Review: A pretty good episode, and kind of shocking subject matter for a TV show. Even today it’s kind of rough to watch the scenes with the child killer and the little girl. There’s some real suspense built in the cross cutting between Wagner trying to find the clues to the killer and Merriman and Joan in the park.

Ohrback is played by Robert Middleton, who stars in my favorite THRILLER episode GUILLOTINE, which we will get to in a few weeks. He specialized in huge creepy guys, and played the most violent of the escaped convicts in THE DESPERATE HOURS... and the police chief in THE BIG COMBO. One of those character actors who was in everything, and has at least *fifteen* other credits in the year this episode was made! The great thing about Middleton’s performance is that you really feel sorry for this guy... even though you also are pretty sure he’s killing little girls. Being able to play both creepy *and* sympathetic seems almost impossible, but he does a great job of making us hope he isn’t the killer (even though we’re pretty sure he is).

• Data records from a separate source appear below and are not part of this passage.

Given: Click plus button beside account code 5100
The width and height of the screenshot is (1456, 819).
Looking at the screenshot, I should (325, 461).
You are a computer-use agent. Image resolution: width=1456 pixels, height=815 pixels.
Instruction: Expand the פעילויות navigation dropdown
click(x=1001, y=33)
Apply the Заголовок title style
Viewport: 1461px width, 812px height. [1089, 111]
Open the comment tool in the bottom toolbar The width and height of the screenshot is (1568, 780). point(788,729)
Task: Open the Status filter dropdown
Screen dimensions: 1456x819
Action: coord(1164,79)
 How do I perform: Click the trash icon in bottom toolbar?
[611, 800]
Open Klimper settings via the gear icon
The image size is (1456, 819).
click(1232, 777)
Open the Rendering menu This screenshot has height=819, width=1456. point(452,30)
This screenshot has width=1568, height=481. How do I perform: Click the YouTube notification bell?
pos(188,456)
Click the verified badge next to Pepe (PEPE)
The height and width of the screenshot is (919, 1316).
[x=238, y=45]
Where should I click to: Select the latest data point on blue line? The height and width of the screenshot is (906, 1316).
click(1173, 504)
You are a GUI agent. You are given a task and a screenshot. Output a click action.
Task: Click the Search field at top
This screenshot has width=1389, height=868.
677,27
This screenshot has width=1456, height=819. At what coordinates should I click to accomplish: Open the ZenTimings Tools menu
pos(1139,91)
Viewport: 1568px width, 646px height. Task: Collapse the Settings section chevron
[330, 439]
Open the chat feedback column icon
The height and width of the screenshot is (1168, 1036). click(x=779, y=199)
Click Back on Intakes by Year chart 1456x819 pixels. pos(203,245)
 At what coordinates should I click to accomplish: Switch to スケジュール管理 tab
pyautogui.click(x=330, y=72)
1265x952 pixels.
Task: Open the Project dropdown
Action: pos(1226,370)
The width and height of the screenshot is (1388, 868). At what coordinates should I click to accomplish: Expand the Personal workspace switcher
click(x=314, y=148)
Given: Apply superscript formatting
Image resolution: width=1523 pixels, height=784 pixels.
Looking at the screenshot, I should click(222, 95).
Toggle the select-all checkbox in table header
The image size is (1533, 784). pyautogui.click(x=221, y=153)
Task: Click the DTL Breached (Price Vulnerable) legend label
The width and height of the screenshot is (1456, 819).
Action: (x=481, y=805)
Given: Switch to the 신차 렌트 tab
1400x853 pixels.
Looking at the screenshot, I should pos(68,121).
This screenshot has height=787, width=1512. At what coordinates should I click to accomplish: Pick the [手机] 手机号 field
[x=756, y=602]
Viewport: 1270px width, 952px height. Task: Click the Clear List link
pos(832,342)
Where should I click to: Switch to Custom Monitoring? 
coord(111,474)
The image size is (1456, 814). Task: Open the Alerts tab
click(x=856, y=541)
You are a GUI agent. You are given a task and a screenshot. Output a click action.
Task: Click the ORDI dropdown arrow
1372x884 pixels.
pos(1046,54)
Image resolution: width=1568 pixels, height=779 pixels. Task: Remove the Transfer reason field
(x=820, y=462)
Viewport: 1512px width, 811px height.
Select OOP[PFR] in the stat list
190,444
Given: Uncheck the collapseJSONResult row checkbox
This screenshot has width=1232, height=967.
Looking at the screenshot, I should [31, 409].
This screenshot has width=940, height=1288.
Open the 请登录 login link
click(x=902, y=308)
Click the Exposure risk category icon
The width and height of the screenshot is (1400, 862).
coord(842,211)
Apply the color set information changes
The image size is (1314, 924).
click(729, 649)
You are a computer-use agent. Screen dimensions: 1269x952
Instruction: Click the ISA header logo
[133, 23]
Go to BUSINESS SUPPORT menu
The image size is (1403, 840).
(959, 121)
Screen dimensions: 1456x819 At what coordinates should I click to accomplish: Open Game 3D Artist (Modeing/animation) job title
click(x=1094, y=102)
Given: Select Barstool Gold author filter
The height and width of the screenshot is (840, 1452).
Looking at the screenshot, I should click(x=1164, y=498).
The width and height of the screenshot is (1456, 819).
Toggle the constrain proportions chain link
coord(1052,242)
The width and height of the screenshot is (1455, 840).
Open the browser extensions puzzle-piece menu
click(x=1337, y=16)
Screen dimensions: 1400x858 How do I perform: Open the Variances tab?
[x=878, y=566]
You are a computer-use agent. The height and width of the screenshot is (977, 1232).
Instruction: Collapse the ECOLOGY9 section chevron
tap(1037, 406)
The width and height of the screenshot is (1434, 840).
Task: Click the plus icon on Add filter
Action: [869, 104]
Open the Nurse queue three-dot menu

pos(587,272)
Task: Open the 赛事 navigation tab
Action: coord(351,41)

Nehemiah Persoff is interesting casting: he’s a serious actor in films like ON THE WATERFRONT and THE HARDER THEY FALL and Hitchcock’s THE WRONG MAN... so playing this Dirty Harry like relentless and violent cop is kind of shocking. I’m sure as an actor, he loved getting the chance to totally lose it and beat the crap out of the suspect. As an actor, he’s great in the role (he’s great in everything).



One of the elements of the episode that is interesting is the focus on the procedural aspects of police work, parts of this show would seem at home on CSI. Even when they match the broken piece of the doll to the discarded doll leg at Mrs. Salerno’s Doll Repairs the camera focuses on how perfectly they fit together. The episode is filled with detectives looking into microscopes at blood samples and even the police psychiatrist (whose analysis is kind of lame) is all about the use of science to capture criminals... and works in contrast with those moments where Detective Wagner goes ape shit and starts beating on someone.

I also like how our prime suspect, who acts suspicious as can be... is innocent. Other nice touches are that married businessman who was waiting for his, um, friend in the park in the middle of the night (you wonder how many people back in 1961 wondered if the friend was male or female) and even the cook in the diner who just verbally tortures Ohrback is a great throw away character. He makes you feel sorry for the big guy... who may be a child killer.

This is a big cast, and all of the characters get their moments to shine. In two scenes the actress who plays Mrs. Salerno makes an impact. The movie projectionist character who is just an alibi is well written and well played (Guys like us are always getting into trouble) and you get a picture of his life outside the story. The teacher is in two scenes and seems like a real person. The actress who plays Joan was also in the MARK OF THE HAND episode as the kid who may be a killer does a better job here with probably less to work with. Hey, she was a few months older.



Though this isn’t one of those great episodes that everyone talks about, it’s a solid entry in the show. You wish it had been expanded into a feature (because there are places where they could have stretched the suspense even further). You could colorize this and slide it into the CSI rotation and no one would guess it was made in 1961.